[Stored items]
Segment Open

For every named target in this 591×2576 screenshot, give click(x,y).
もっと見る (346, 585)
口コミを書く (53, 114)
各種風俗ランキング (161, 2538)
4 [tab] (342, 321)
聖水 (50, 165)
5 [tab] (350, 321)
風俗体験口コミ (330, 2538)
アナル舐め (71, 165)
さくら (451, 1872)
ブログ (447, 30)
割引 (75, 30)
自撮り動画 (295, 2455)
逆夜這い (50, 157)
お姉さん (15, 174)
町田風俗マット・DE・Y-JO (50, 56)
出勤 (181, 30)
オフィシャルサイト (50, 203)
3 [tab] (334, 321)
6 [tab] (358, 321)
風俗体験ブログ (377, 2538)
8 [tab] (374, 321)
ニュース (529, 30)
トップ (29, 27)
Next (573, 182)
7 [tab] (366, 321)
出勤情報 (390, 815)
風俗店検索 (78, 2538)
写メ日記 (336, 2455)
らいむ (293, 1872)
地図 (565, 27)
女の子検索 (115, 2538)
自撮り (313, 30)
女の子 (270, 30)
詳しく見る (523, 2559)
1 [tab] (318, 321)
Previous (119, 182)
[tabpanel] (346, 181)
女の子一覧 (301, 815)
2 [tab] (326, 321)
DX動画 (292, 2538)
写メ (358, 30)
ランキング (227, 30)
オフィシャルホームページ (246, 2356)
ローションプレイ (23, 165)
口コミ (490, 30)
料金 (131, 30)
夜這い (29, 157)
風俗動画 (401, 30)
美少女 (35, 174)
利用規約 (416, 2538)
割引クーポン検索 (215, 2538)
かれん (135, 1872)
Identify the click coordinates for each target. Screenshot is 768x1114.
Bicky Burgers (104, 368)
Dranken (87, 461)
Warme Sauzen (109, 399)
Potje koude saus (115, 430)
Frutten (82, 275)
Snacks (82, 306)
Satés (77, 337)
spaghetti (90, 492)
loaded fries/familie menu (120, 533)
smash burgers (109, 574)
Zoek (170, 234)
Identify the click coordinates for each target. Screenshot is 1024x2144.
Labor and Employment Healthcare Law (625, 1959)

Segment Closed
Segment Open

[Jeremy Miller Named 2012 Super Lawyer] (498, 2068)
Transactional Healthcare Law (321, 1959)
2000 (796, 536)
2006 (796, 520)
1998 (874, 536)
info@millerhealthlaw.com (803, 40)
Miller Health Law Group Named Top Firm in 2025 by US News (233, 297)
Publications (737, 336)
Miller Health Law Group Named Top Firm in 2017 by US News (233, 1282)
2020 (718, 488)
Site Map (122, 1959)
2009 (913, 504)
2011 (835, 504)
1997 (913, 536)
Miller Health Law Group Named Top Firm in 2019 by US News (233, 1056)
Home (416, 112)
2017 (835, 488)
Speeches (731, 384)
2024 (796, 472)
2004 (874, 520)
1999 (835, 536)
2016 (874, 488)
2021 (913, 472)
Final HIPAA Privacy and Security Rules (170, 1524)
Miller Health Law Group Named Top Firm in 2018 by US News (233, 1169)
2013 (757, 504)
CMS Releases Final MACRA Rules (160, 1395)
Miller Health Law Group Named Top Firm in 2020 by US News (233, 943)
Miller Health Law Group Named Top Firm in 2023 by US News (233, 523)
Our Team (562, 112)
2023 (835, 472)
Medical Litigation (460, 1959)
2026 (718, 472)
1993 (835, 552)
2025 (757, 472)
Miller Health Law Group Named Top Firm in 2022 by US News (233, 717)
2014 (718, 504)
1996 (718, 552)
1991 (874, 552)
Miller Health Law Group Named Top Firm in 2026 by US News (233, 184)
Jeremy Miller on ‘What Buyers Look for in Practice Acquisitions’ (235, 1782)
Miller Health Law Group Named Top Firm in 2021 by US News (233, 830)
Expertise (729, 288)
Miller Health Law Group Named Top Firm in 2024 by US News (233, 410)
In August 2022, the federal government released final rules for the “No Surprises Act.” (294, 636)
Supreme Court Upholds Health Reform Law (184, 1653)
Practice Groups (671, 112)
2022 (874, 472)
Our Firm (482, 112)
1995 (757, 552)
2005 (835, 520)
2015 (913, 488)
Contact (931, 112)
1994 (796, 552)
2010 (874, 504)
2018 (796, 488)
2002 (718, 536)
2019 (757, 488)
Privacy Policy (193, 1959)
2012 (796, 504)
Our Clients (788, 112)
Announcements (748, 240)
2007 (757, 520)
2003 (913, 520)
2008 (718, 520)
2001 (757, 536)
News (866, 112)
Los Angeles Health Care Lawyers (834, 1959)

Segment Closed

▶ **Work task**
When the line with "Announcements (748, 240)" is reached in the data above, begin copying, and stop after the line with "Los Angeles Health Care Lawyers (834, 1959)"; copy each line exactly, both ends included.

▶ **Answer to this exercise**
Announcements (748, 240)
2007 (757, 520)
2003 (913, 520)
2008 (718, 520)
2001 (757, 536)
News (866, 112)
Los Angeles Health Care Lawyers (834, 1959)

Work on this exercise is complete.